5 Tips For Composing a Perfect Portrait – Edward Olive

Our Top 5 contest winner, Veteran photographer,  film and television actor Edward Olive shared some tips with our readers for taking perfect portrait shots.


E olive image


5 Tips For Composing a Perfect Portrait Shot

  1. Choose a really great looking model. They will make up for lack of photographic talent.
  2. Choose a really great acting model. They will make up for lack of direction skills.
  3. Choose the best time of day for light and color. That will make up for lack of lighting technique or bad digital colors.
  4. Choose the best location you can to shoot in. It’s show business.
    Average places are average, unless they are so unbelievably average it
    becomes a sort if interesting super average.
  5. If your skills are up to it, make the effort to actually shoot on
    genuine film, hand develop yourself and print your own darkroom
    enlargements. It’s so much more original than just yet another digital
    photo… everyone can do them. They should ban making any more digital
    cameras. There are too many of them taking too many photos already.

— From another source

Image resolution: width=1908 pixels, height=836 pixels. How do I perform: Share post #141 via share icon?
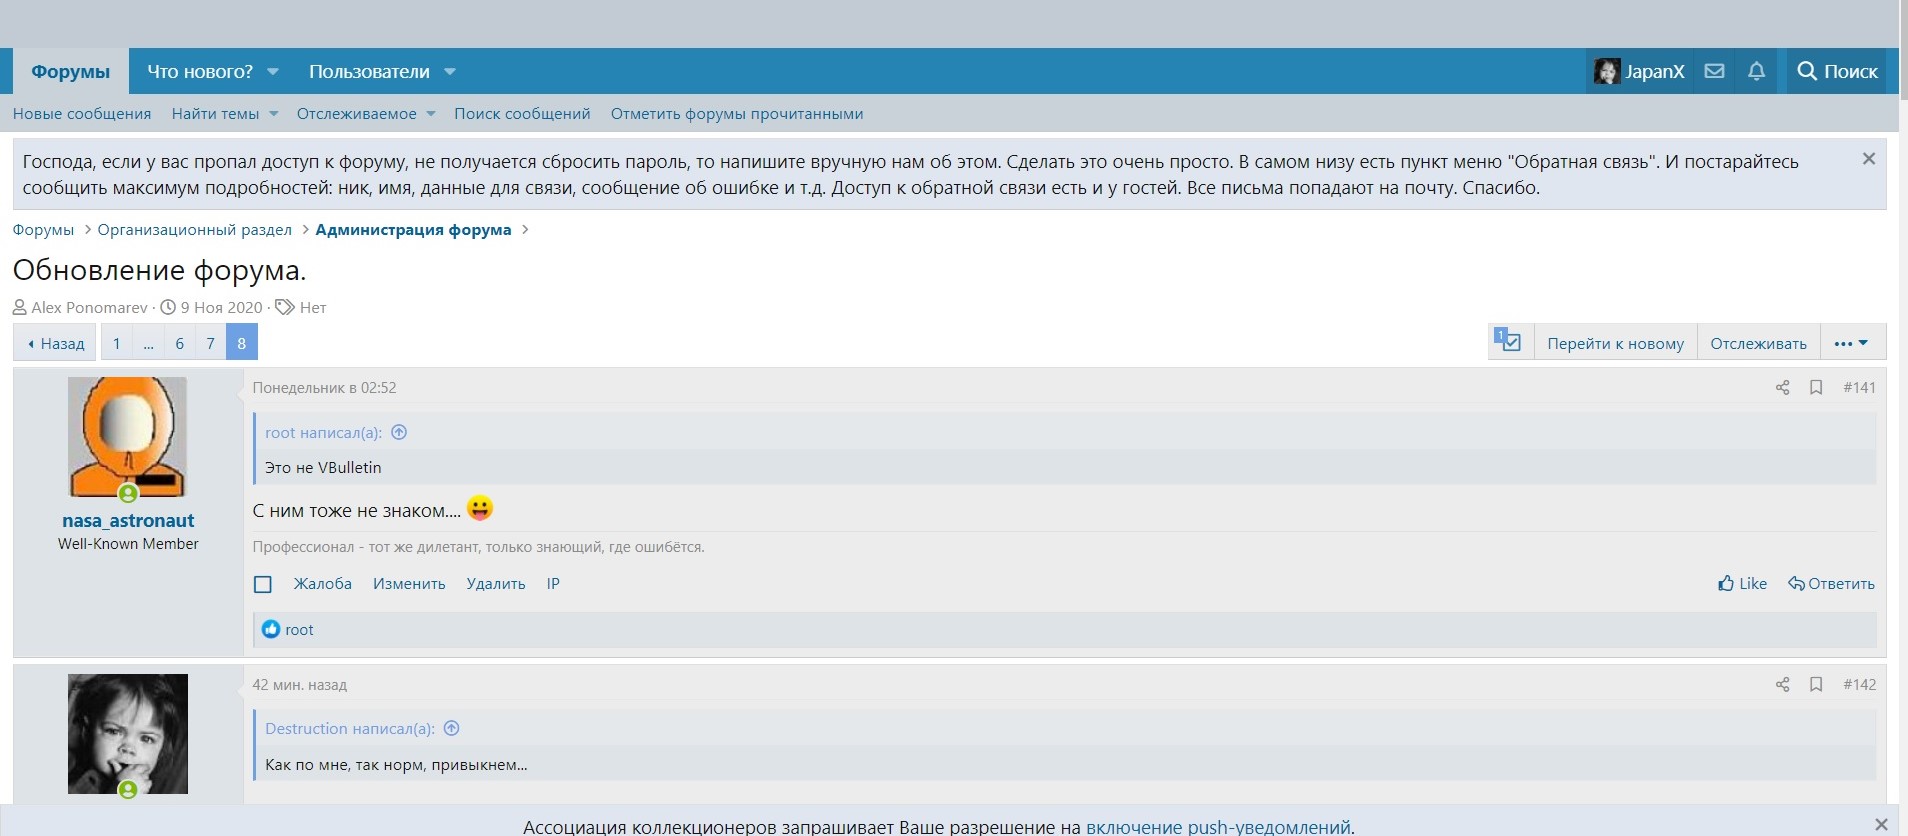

A short Interview with Our Winner

e-olive-self-portrait-image




What advice do you have for photographers just starting out?

1. Don’t shoot for free. People will take advantage of you.


2. Charge a fortune. If you don’t, clients will
think you are mediocre. Practically nobody can tell if you are generic,
average and boring or a stunning original talent, but everyone can see
how expensive you are, so they will think you must be good even if you
are just yet another nobody. It’s all about perceived quality. The
emperor’s new clothes.




How would you describe your style?

For clients:


If I shoot people, places or things for money I just try and make the
subject look pretty, elegant, clean, not old, not fat, not balding, not
poor.. and in focus.. and sharp. Clients love to see themselves, their
properties and their products look good. Nobody understands anything
about advanced technical or artistic elements so you don’t need to
bother with them.


For myself:


If I shoot photos for my own personal interest I make everything sort
of not very in focus, not sharp, very grainy, too dark, scratched,
dusty and in weird colors, kind of tormented and odd. Since I use very
expired film and don’t pay much attention to chemical times when
developing or temperatures or enlarger color correction filters when
printing – things just tend to come out how they feel like. When the
photos come out really badly I pretend that is what I intended because I
am an “artist” darling… honestly… and so misunderstood. It works every
time.




Tell us a little bit about Your Camera and Lenses?

For clients:


I use the same digital lenses and cameras everyone else does for
photos I am paid to shoot. That way the photos look focused, sharp,
bright and with normal colors just like everyone else’s do. You get paid
for such things without too many complaints hopefully. If you do get
complaints they are just inventing some supposed flaw to try and not pay
the full price or to get more photos without paying more money. You
soon see through it.


For myself:


For my own photo I use analog medium format and 35mm cameras only,
preferably 30-60 years old and only sort of working. I like Hasselblad V
series 500cm the best. I use the 6×6 square, 645 rectangular and
Polaroid instant film type backs on them and older Zeiss t* lenses. The
cameras are like slow old metal tanks and don’t mind falling in the sea
or being dropped on concrete. They don’t have light meters, auto focus,
auto wind on, wind back, flash or any form of electrical stuff many
people like these days. I think you can get a digital sensor thing to
stick on the back but I don’t have one. I think they are expensive and I
understand they don’t like being dropped in the sea or on concrete from
a height, which reduces their practicality.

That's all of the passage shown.